*Problem*. Copy every item below word for word, leaving out the pictures.

*Data for this exercise*.
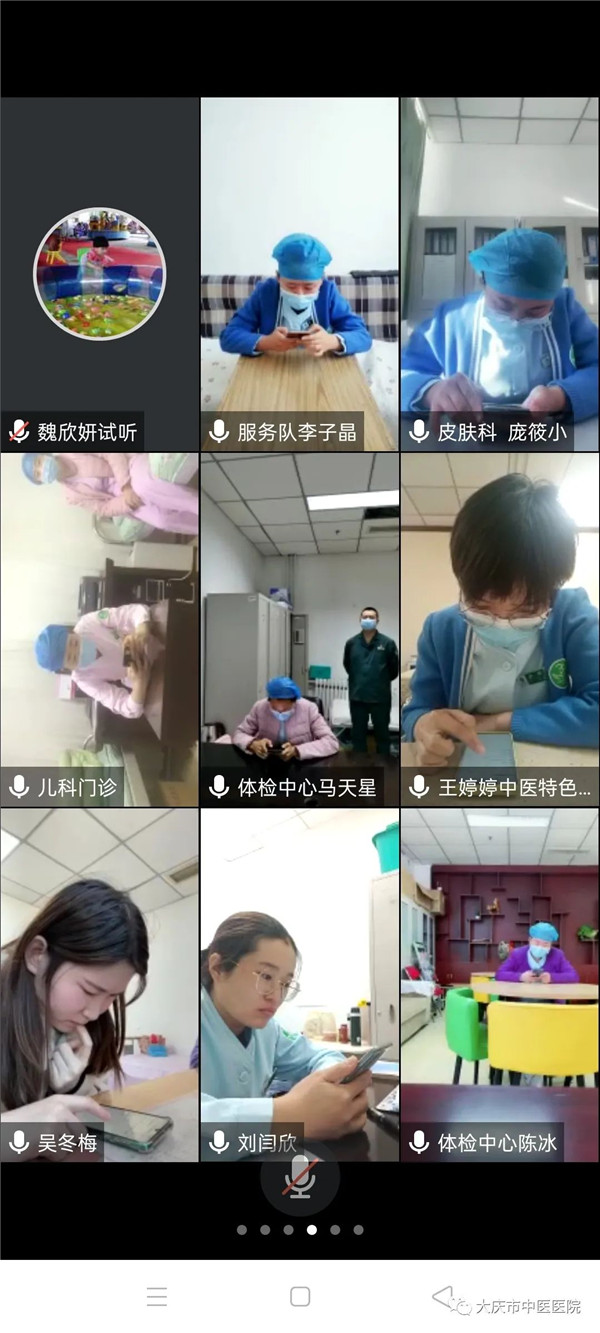View 刘闫欣 video tile
Image resolution: width=600 pixels, height=1333 pixels.
point(300,985)
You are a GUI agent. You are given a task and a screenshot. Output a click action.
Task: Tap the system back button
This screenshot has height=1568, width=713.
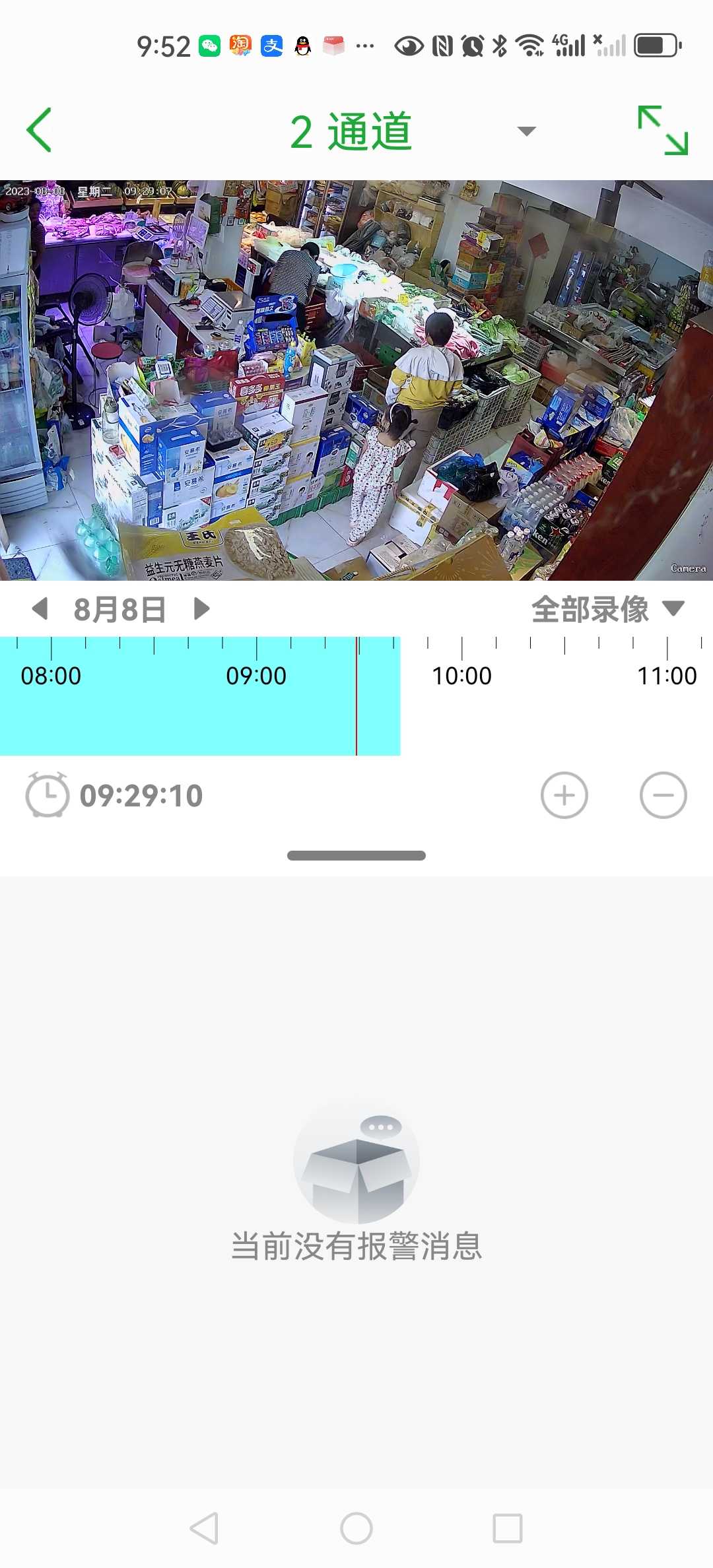coord(204,1528)
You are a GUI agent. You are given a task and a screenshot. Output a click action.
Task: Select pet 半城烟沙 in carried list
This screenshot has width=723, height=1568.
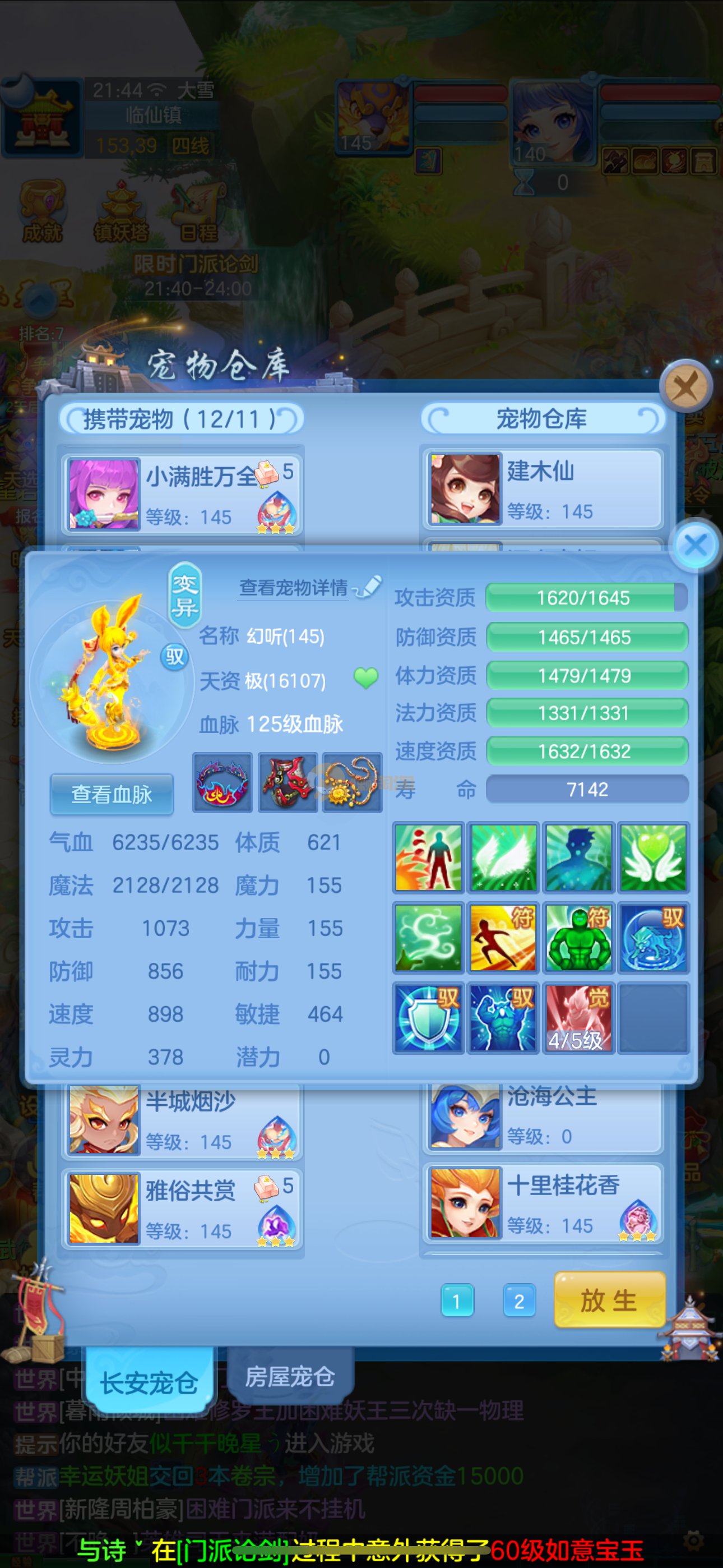183,1120
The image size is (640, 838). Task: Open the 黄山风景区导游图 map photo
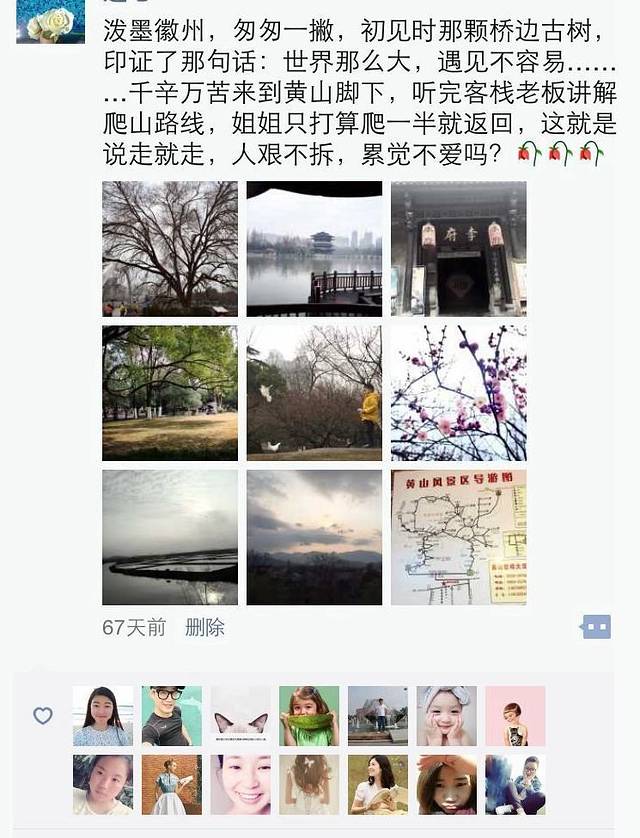point(459,537)
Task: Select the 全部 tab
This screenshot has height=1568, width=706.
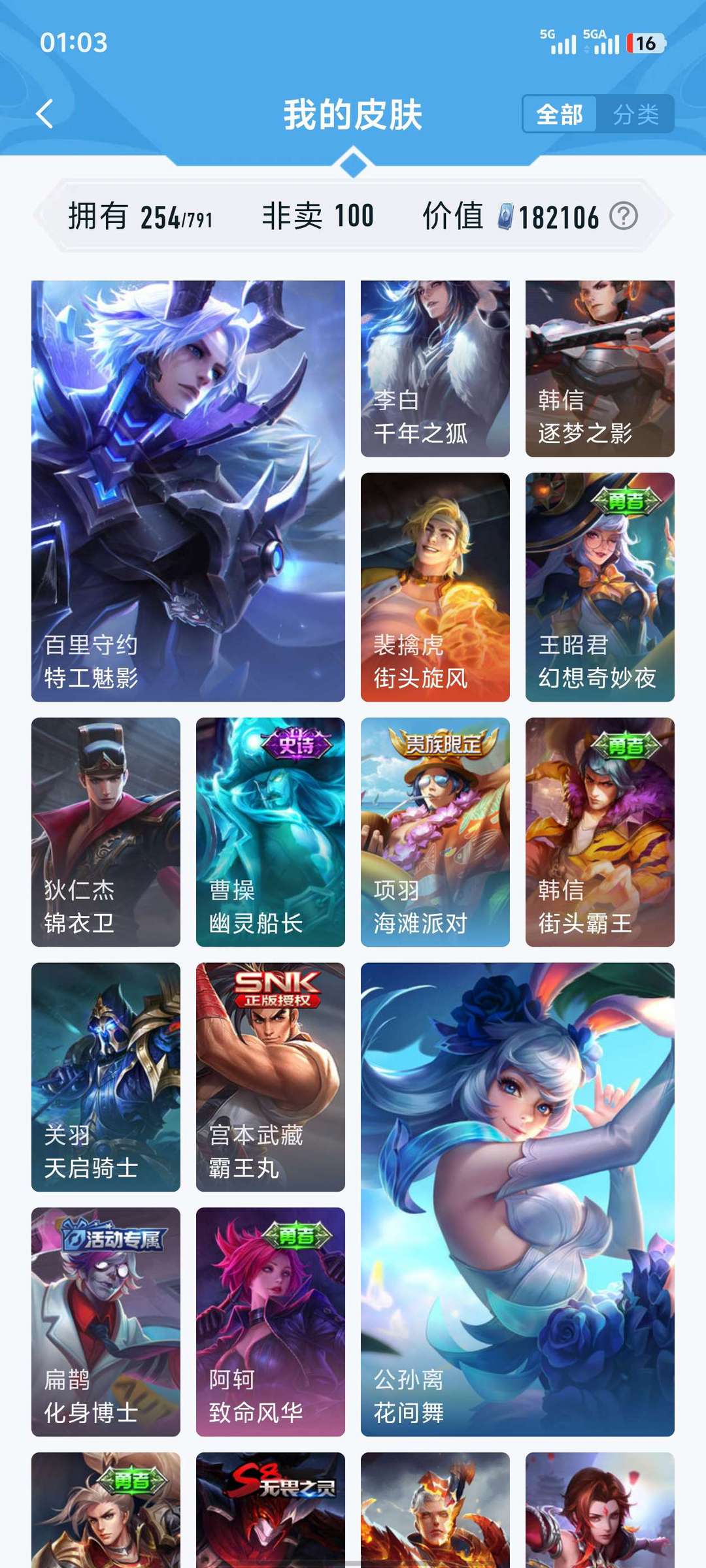Action: 560,115
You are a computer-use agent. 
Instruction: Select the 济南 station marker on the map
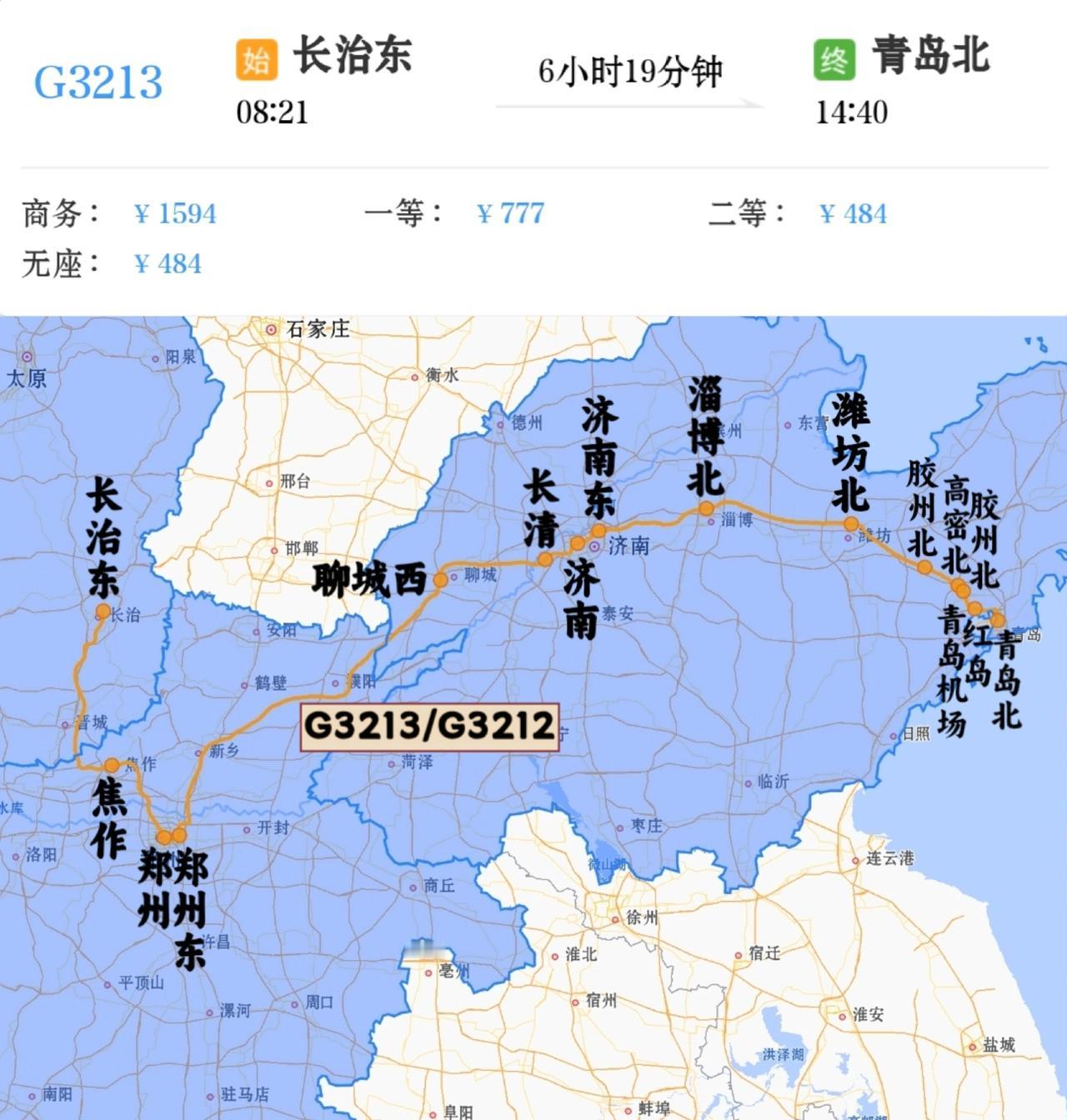577,543
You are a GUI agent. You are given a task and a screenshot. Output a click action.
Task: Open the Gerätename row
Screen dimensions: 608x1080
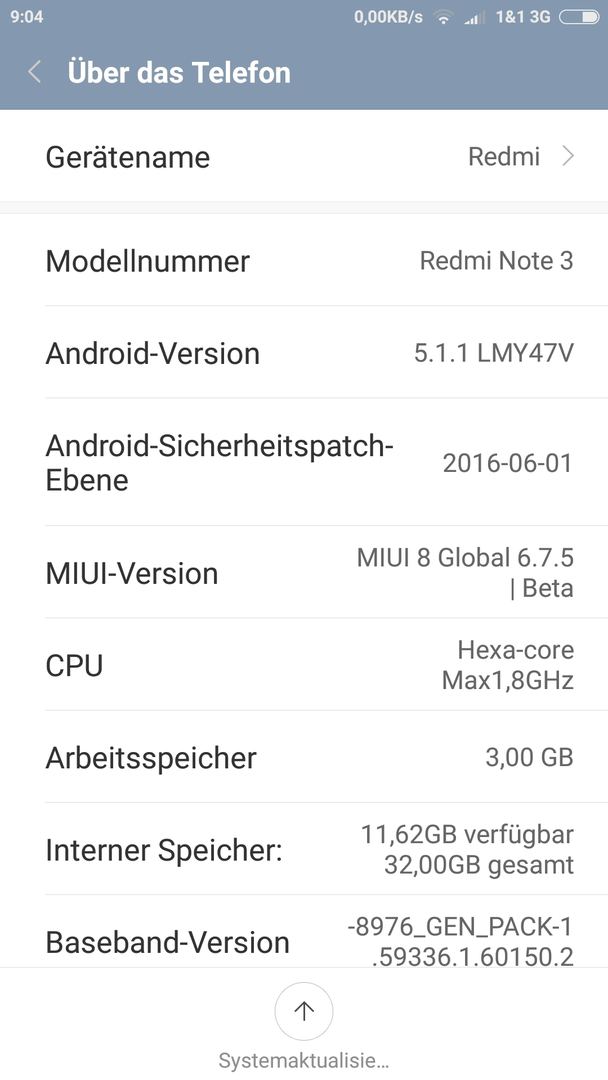tap(304, 157)
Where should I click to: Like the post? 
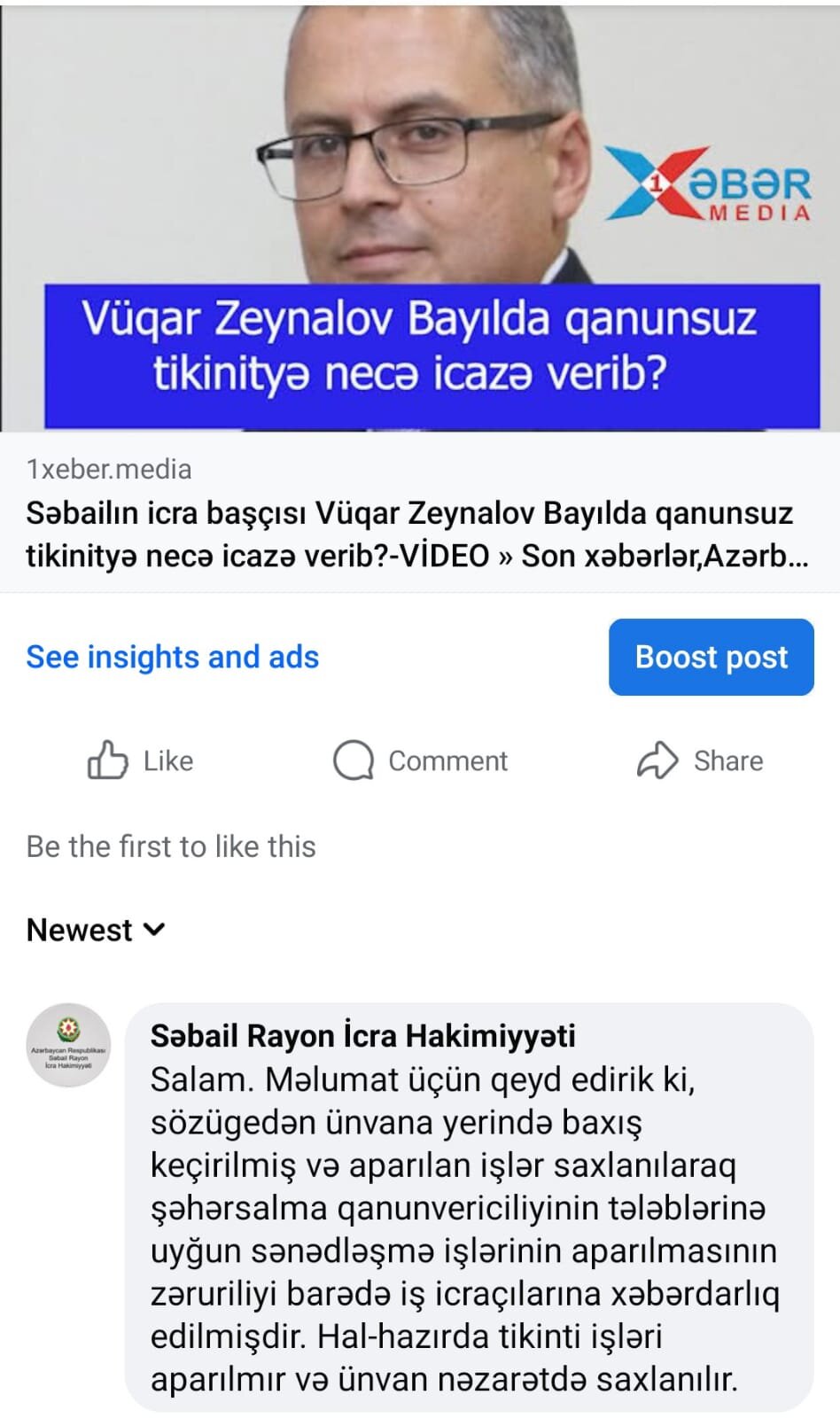click(140, 760)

*Completed task*.
View 刘闫欣 video tile
Image resolution: width=600 pixels, height=1333 pixels.
point(300,985)
You are a GUI agent. You are given a task and a screenshot. Output a click action.
Task: Tap the system back button
This screenshot has height=1568, width=713.
coord(204,1528)
You are a GUI agent. You are given a task and a screenshot. Output a click action.
Task: Select pet 半城烟沙 in carried list
This screenshot has width=723, height=1568.
183,1120
The image size is (640, 838). Task: Open the 黄山风景区导游图 map photo
point(459,537)
Task: Select the 全部 tab
This screenshot has height=1568, width=706.
Action: 560,115
You are a computer-use agent. 
Instruction: Select the 济南 station marker on the map
577,543
You are a GUI agent. You are given a task and a screenshot. Output a click action.
Task: Open the Gerätename row
Screen dimensions: 608x1080
tap(304, 157)
Where should I click to: Like the post? 
click(140, 760)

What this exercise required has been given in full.